▶ **SELECTION**:
= = = =
Globalization and Transnational Tamils: Random thoughts

Part one  |   Part two

Globalization and national question in Sri Lanka - Part III

In March 1961, the forefathers of Tamil nationalism succeeded in effectively challenging the functioning of the Sinhala government led by Sirimavo Bandaranayake, through their popular non-violent 'Satyagraha' struggle. As far as the North-east is concerned, their action virtually paralyzed the entire state mechanism.

1. Remembering the aftermath of 1961 and the remarkable changes in Post-2009

The historical campaign in March 1961 went to the extent of starting independent post offices and even printing stamps. Nonetheless, this non-violent struggle suffered a painful defeat after the state succeeded in crushing the resistance by ordering the first large scale military deployment in post- independent era. The Army, navy and police forces were deployed under the unified command of Colonel Udugama, who became the first Sinhalese military officer to commit crimes against humanity in the Tamil regions. Even though the eventual result was a total defeat to the nonviolent struggle, this was no way comparable to the scale and nature of the genocidal destruction which took place in May 2009. But in the aftermath of the defeat of March 1961, the politics of the Tamils were totally paralyzed and did not fully recover at least for a decade, until the commencement of the armed struggle.

But on the contrary, in the aftermath of 2009, even after a total defeat of the armed struggle, Tamils were able to reorganize themselves politically.They faced elections seven months after the genocide in an organized and uncompromising manner in January and April 2010. How come this was not possible in 1961 but became possible even after facing a genocidal onslaught in 2009? Why isn't Sri Lankan state able to neutralize and defeat the political potential of the Tamils internally as in 1961? Why was the victorious Sri Lankan government which was able to mobilise the entire 'international community' to defeat the LTTE, now so badly isolated as shown by the diplomatic debacle in Geneva in 2012?

What are the underlying factors of this important shift?  Have the trans-national characters of the Tamils and the effects of globalization anything to do with the new development? Why did not the anti-Tamil riots of 1958 and 1977 create any international repercussions as compared to 1983 anti-Tamil riots? Unlike in earlier riots why did the 1983 anti Tamil riots, mobilize the trans-national Tamils such as those living in India, Malaysia, Singapore, South Africa, Réunion and Mauritius?
= = = =
▶ **MATERIAL FOR THE TASK**:
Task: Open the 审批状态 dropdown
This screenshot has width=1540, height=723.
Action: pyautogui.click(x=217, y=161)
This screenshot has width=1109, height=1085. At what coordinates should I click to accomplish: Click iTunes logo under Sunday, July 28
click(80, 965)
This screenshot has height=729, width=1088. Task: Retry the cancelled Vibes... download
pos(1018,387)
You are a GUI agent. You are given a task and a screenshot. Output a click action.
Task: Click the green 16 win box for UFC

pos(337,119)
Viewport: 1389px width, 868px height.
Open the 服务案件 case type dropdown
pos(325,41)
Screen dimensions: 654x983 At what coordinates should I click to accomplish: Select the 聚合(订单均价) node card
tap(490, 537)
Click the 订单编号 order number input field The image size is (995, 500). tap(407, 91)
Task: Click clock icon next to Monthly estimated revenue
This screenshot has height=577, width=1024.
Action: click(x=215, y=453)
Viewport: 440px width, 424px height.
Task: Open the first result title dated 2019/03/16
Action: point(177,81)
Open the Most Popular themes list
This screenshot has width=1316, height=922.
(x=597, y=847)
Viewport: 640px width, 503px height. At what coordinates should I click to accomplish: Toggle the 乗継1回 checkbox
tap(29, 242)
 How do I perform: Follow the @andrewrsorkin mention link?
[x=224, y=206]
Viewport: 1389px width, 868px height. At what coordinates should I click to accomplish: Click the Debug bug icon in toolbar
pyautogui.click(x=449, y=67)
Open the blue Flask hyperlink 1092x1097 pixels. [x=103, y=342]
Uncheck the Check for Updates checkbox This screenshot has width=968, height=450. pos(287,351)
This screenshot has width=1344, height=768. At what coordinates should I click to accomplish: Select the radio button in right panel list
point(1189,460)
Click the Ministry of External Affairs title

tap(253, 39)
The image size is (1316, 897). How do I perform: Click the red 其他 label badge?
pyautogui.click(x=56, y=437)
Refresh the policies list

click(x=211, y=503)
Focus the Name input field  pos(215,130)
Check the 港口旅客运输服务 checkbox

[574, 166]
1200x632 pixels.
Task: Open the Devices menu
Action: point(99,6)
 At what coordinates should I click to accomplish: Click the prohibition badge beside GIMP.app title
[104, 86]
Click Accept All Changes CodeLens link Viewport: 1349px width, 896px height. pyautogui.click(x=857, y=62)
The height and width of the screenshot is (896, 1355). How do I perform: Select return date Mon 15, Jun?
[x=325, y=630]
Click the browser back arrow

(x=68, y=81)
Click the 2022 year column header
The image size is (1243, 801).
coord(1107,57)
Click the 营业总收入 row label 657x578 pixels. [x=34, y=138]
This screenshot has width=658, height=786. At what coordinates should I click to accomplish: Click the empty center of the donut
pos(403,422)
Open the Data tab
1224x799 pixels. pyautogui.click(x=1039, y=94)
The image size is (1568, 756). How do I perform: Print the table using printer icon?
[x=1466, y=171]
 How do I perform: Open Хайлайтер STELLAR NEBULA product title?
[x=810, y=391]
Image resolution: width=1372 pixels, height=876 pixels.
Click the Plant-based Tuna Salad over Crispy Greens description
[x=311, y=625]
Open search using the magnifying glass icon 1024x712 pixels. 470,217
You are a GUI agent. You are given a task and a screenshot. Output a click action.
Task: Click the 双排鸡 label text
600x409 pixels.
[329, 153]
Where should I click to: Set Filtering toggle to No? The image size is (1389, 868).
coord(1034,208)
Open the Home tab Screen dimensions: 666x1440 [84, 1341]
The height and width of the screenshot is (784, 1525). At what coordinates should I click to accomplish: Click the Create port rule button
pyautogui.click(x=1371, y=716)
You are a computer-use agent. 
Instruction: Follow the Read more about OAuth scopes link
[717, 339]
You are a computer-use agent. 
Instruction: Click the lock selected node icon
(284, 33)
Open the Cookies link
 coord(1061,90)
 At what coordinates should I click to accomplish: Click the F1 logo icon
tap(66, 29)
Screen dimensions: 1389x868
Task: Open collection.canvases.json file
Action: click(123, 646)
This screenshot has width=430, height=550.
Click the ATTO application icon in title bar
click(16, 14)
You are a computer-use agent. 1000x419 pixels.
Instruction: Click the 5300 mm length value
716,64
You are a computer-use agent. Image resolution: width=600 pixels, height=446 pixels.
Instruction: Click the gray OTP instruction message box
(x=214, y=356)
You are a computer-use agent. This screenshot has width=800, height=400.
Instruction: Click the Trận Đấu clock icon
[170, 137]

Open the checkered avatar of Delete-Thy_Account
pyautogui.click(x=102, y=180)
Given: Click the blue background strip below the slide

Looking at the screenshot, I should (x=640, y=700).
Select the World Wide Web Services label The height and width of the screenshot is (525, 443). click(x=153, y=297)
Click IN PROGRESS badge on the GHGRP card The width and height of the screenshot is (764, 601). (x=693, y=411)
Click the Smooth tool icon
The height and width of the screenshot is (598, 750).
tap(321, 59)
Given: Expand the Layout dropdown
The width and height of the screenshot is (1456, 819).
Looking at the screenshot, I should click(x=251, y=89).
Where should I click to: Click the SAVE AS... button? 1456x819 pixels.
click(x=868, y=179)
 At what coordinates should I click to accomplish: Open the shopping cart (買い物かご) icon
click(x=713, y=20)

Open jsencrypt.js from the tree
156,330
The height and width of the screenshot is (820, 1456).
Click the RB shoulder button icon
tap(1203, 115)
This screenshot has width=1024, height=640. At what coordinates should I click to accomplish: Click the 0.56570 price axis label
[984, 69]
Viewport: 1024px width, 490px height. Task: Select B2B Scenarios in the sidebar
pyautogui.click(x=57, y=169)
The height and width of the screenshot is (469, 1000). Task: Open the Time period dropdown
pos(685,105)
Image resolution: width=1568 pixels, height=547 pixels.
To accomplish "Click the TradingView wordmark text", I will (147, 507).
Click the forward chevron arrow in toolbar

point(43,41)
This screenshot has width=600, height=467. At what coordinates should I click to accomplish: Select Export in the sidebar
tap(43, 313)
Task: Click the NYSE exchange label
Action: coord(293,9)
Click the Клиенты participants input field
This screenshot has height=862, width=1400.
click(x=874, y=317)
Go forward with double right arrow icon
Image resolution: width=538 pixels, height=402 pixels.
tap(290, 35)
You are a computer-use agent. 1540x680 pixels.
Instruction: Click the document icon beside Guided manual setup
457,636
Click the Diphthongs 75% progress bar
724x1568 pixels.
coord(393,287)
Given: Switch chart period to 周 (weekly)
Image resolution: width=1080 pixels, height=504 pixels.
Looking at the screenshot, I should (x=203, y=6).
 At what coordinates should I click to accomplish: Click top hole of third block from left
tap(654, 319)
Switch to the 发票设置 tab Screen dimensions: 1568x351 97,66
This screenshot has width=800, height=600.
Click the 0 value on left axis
= = = =
▶ **COMPLETE THE FOLLOWING**:
1) Recast the entries as a Markdown table with the columns "Row" and "Line," one row per line with blank lines left out. Begin at the line that has "Click the 订单编号" and stop after the line that has "Action: point(99,6)".
2) Continue the essay on globalization and the Tamil national question from where it stops.

▶ **RESULTS OF THE TASKS**:
1)
| Row | Line |
|---|---|
| 1 | Click the 订单编号 order number input field The image size is (995, 500). tap(407, 91) |
| 2 | Task: Click clock icon next to Monthly estimated revenue |
| 3 | This screenshot has height=577, width=1024. |
| 4 | Action: click(x=215, y=453) |
| 5 | Viewport: 440px width, 424px height. |
| 6 | Task: Open the first result title dated 2019/03/16 |
| 7 | Action: point(177,81) |
| 8 | Open the Most Popular themes list |
| 9 | This screenshot has width=1316, height=922. |
| 10 | (x=597, y=847) |
| 11 | Viewport: 640px width, 503px height. At what coordinates should I click to accomplish: Toggle the 乗継1回 checkbox |
| 12 | tap(29, 242) |
| 13 |  How do I perform: Follow the @andrewrsorkin mention link? |
| 14 | [x=224, y=206] |
| 15 | Viewport: 1389px width, 868px height. At what coordinates should I click to accomplish: Click the Debug bug icon in toolbar |
| 16 | pyautogui.click(x=449, y=67) |
| 17 | Open the blue Flask hyperlink 1092x1097 pixels. [x=103, y=342] |
| 18 | Uncheck the Check for Updates checkbox This screenshot has width=968, height=450. pos(287,351) |
| 19 | This screenshot has width=1344, height=768. At what coordinates should I click to accomplish: Select the radio button in right panel list |
| 20 | point(1189,460) |
| 21 | Click the Ministry of External Affairs title |
| 22 | tap(253, 39) |
| 23 | The image size is (1316, 897). How do I perform: Click the red 其他 label badge? |
| 24 | pyautogui.click(x=56, y=437) |
| 25 | Refresh the policies list |
| 26 | click(x=211, y=503) |
| 27 | Focus the Name input field  pos(215,130) |
| 28 | Check the 港口旅客运输服务 checkbox |
| 29 | [574, 166] |
| 30 | 1200x632 pixels. |
| 31 | Task: Open the Devices menu |
| 32 | Action: point(99,6) |

2)
With the decisive defeat of the armed struggle in May 2009 many assumed that anything connected to the struggle will be dead for a long period. Even I emphasized that there is a need to prioritize rehabilitation and the reconstruction above any political agenda. But the Tamil people with their still bleeding wounds took a courageous political stand and voted as a politically united nation against the government in the Presidential election in January 2010 and the subsequent Parliament elections in April, which were conducted deliberately within a short period after the war's end. Tamil people, though wounded, proved that they still politically united and defiant, as far as their collective national aspirations are concerned.

While living under military occupation in the Northeast, the Tamil people took a united stand in the parliamentary elections on the basis of a common minimum political agenda by rejecting the government as well as all the Sinhala centric parties. They voted for a political solution which must be implemented with the international community's support. This seemed to have encouraged the international communities, and paving the way for chain of international actions which culminated at the Geneva resolution and shifted the conflict to a new plane.

2. Genuine Sinhala solidarity groups as a micro-minority

So far we haven't seen much agitation in the south against the plight of the Tamils living in the north and east. Most of the parties which share the dominant ideology of the Sinhala political establishment, including the sections of the Sinhala intelligentsia are trying to convince the Tamils that everything is perfect as the war is over, and that we need to look forward and learn to co-exist. Therefore, the Sinhalese society - based on our life experience - can be divided into three unchanging blocks:

1. The Oppressive Rulers and the social forces under their direct control.  

2. The silent section of the passive masses believing what the oppressive establishment is narrating without questioning.

3. A small section of Sinhala comrades prepared to sacrifice and do everything for the freedom and equality of the Tamils.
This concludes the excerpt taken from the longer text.